### Work to complete
**1)** In the forum thread about old music, translate this sentence into French: "I'm not particularly familiar with the music of ancient Greece, although I have played around with some of Pythagoras' tuning systems."
**2)** Reproduce the part of the forum thread about old music from "Baroque is as" to "Pythagoras' tuning systems.", word for word.

### Passage
------------------------------------------------------------
# Anyone here into really old music?



## Huilunsoittaja (Apr 6, 2010)

I've been taking Medieval/Renaissance music history class, and we are currently studying monophonic (single line) music. Anyone here into that stuff? I've had to listen to a ton of Gregorian chant, and learn all about the notation, modes, and forms. Anyone heard of Hildegaarde von Bingen? She made great stuff. Also, we listened to some secular stuff, namely troubador cansos, and even a minnelied. It's really fascinating stuff, all between 10th-13th centuries.

And even before all this, we checked these pieces out:










I find this all absolutely fascinating.


----------



## neoshredder (Nov 7, 2011)

Baroque is as far as I go back. From what I've heard before that, I wasn't interested. Probably because it is mainly choral music.


----------



## Crudblud (Dec 29, 2011)

The Stasimon Chorus is fantastic. I'm not particularly familiar with the music of ancient Greece, although I have played around with some of Pythagoras' tuning systems.


----------



## Krisena (Jul 21, 2012)

Huilunsoittaja said:


> I've been taking Medieval/Renaissance music history class, and we are currently studying monophonic (single line) music. Anyone here into that stuff? I've had to listen to a ton of Gregorian chant, and learn all about the notation, modes, and forms. Anyone heard of Hildegaarde von Bingen? She made great stuff. Also, we listened to some secular stuff, namely troubador cansos, and even a minnelied. It's really fascinating stuff, all between 10th-13th centuries.
> 
> And even before all this, we checked these pieces out:
> 
> ...


HOLY COW, AUTHENTIC ANCIENT GREEK MUSIC I've looked for this forever. I am in heaven.

Edit: People have always said to me that it doesn't exist anymore, that nothing has survived.


----------



## nikola (Sep 7, 2012)

Did they write notes 200 BC? How that melody survived? 
Both compositions are quite interesting considering how old they are. That 'Seikilos' melody reminded me at begining of dueling banjos from 'Deliverance' 

I found it.. it's on tombstone.


----------



## HarpsichordConcerto (Jan 1, 2010)

Huilunsoittaja said:


> Anyone heard of Hildegaarde von Bingen? ...


I have this, and can recommend if you enjoy her music. Plus the box is cheap, too.


----------



## Renaissance (Jul 10, 2012)

This is my favorite piece of monophony ever.






If you like this music I kindly recommend you any record of *Anonymous 4* group. Those ladies are fantastic ! 

For secular music I particularly like figures like Bernart de Ventadorn and Walther von der Vogelweide.
------------------------------------------------------------
### Information shown
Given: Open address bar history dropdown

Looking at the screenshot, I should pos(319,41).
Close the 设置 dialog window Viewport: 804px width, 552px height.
------------------------------------------------------------
### Exercise results
**1)** Je ne connais pas particulièrement bien la musique de la Grèce antique, même si j'ai fait quelques essais avec certains des systèmes d'accordage de Pythagore.

**2)**
Baroque is as far as I go back. From what I've heard before that, I wasn't interested. Probably because it is mainly choral music.


----------



## Crudblud (Dec 29, 2011)

The Stasimon Chorus is fantastic. I'm not particularly familiar with the music of ancient Greece, although I have played around with some of Pythagoras' tuning systems.